Task instructions
1) Translate this sentence from the passage on exome sequencing into Spanish: "Humans have about 180,000 exons, constituting about 1% of the human genome, or approximately 30 million base pairs."
2) In the passage on exome sequencing, write out the part from "Unknown genetic conditions" to "with whole-genome sequencing." word for word.

Unknown genetic conditions can be identified by Exome sequencing, also known as whole exome sequencing (WES or WXS), is a technique for sequencing all the expressed genes in a genome (known as the exome). It consists of first selecting only the subset of DNA that encodes proteins (known as exons) and then sequencing that DNA using any high-throughput DNA sequencing technology. Humans have about 180,000 exons, constituting about 1% of the human genome, or approximately 30 million base pairs. The goal of this approach is to identify genetic variation that is responsible for both Mendelian and common diseases such as Miller syndrome and Alzheimer’s disease without the high costs associated with whole-genome sequencing.

Many patients with genetic diseases are not given a specific diagnosis. The standard of practice involves the recognition of specific phenotypic or radiographic features or biopsy findings in addition to the analysis of metabolites, genomic tests such as karyotyping or array-based comparative genomic hybridization or the selection of candidate-gene tests, including single-gene analyses and gene-panel tests. The majority of patients remain without a diagnosis. The lack of a diagnosis can have considerable adverse effects for patients and their families, including failure to identify potential treatments, failure to recognize the risk of recurrence in subsequent pregnancies, and failure to provide anticipatory guidance and prognosis. A long-term search for a genetic diagnosis, referred to as the “diagnostic odyssey,” also has implications for societal medical expenditures, with unsuccessful attempts consuming limited resources. However with Whole Exon Sequencing this problem can be solved to mush extent.

  • Identifies variants across a wide range of applications.
  • Achieves comprehensive coverage of coding regions.
  • Provides a cost-effective alternative to whole-genome sequencing (4–5 Gb of sequencing per exome compared to ~90 Gb per whole human genome).
  • Produces a smaller, more manageable data set for faster, easier analysis compared to whole-genome approaches.

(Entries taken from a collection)
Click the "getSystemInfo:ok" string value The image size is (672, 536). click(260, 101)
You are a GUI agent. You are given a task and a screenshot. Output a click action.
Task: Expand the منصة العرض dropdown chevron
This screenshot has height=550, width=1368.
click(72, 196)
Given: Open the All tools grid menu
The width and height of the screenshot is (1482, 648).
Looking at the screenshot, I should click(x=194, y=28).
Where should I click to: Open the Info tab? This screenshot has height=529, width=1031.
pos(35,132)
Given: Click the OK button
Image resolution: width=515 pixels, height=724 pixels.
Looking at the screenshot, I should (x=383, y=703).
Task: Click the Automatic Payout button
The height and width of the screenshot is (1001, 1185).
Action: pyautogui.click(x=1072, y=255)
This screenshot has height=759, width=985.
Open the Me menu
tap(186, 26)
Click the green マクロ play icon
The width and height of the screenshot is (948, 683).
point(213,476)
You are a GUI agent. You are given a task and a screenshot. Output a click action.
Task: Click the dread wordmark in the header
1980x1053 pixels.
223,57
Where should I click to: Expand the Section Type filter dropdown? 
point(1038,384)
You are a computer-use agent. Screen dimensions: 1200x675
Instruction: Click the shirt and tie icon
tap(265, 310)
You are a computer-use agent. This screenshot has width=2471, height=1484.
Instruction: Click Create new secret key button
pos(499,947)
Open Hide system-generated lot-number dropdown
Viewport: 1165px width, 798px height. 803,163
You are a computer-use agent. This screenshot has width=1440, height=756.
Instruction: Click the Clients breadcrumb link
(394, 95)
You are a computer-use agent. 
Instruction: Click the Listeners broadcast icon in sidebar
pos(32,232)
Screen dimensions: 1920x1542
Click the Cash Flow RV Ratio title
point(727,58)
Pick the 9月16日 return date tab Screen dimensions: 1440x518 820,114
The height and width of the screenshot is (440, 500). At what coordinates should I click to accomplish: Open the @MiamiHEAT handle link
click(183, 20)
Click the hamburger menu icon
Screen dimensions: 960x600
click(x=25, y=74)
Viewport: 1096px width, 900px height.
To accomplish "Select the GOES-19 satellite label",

Results of the exercise
1) Los seres humanos tienen alrededor de 180 000 exones, que constituyen aproximadamente el 1 % del genoma humano, o unos 30 millones de pares de bases.

2)
Unknown genetic conditions can be identified by Exome sequencing, also known as whole exome sequencing (WES or WXS), is a technique for sequencing all the expressed genes in a genome (known as the exome). It consists of first selecting only the subset of DNA that encodes proteins (known as exons) and then sequencing that DNA using any high-throughput DNA sequencing technology. Humans have about 180,000 exons, constituting about 1% of the human genome, or approximately 30 million base pairs. The goal of this approach is to identify genetic variation that is responsible for both Mendelian and common diseases such as Miller syndrome and Alzheimer’s disease without the high costs associated with whole-genome sequencing.